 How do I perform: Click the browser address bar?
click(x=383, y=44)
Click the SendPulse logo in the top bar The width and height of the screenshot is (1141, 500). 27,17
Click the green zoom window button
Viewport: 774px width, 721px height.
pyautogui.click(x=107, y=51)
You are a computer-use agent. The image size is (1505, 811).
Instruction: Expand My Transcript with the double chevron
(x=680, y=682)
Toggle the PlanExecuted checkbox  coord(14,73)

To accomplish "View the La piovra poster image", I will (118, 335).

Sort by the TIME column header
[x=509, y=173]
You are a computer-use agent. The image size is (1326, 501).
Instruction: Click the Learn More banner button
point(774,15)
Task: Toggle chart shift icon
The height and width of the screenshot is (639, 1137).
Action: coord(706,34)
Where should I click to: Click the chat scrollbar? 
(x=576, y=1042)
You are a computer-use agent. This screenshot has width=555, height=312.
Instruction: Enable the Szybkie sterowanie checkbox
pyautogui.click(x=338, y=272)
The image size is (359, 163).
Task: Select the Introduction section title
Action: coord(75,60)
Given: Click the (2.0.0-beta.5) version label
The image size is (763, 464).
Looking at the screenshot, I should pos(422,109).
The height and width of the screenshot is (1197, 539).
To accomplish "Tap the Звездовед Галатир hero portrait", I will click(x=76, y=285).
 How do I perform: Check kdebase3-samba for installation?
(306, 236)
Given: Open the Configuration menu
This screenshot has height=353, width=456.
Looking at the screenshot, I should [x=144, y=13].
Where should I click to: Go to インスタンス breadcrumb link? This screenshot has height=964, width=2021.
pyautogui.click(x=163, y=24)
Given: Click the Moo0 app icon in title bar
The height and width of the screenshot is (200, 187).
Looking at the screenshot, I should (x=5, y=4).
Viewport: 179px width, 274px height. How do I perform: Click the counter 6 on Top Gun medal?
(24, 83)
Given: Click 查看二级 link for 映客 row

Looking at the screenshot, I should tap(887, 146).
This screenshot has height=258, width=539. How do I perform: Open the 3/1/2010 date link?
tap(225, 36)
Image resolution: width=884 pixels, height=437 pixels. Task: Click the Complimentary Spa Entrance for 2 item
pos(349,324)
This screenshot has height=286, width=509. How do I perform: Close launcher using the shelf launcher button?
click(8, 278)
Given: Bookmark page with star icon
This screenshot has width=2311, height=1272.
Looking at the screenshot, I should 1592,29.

##########

• Exercise goal
Please copy out the rows above, starting at the line that contains "You are a computer-use agent. The image size is (1505, 811)." and ending at the line that contains "pyautogui.click(x=163, y=24)", with both of those lines included.

• Exercise output
You are a computer-use agent. The image size is (1505, 811).
Instruction: Expand My Transcript with the double chevron
(x=680, y=682)
Toggle the PlanExecuted checkbox  coord(14,73)

To accomplish "View the La piovra poster image", I will (118, 335).

Sort by the TIME column header
[x=509, y=173]
You are a computer-use agent. The image size is (1326, 501).
Instruction: Click the Learn More banner button
point(774,15)
Task: Toggle chart shift icon
The height and width of the screenshot is (639, 1137).
Action: coord(706,34)
Where should I click to: Click the chat scrollbar? 
(x=576, y=1042)
You are a computer-use agent. This screenshot has width=555, height=312.
Instruction: Enable the Szybkie sterowanie checkbox
pyautogui.click(x=338, y=272)
The image size is (359, 163).
Task: Select the Introduction section title
Action: coord(75,60)
Given: Click the (2.0.0-beta.5) version label
The image size is (763, 464).
Looking at the screenshot, I should pos(422,109).
The height and width of the screenshot is (1197, 539).
To accomplish "Tap the Звездовед Галатир hero portrait", I will click(x=76, y=285).
 How do I perform: Check kdebase3-samba for installation?
(306, 236)
Given: Open the Configuration menu
This screenshot has height=353, width=456.
Looking at the screenshot, I should [x=144, y=13].
Where should I click to: Go to インスタンス breadcrumb link? This screenshot has height=964, width=2021.
pyautogui.click(x=163, y=24)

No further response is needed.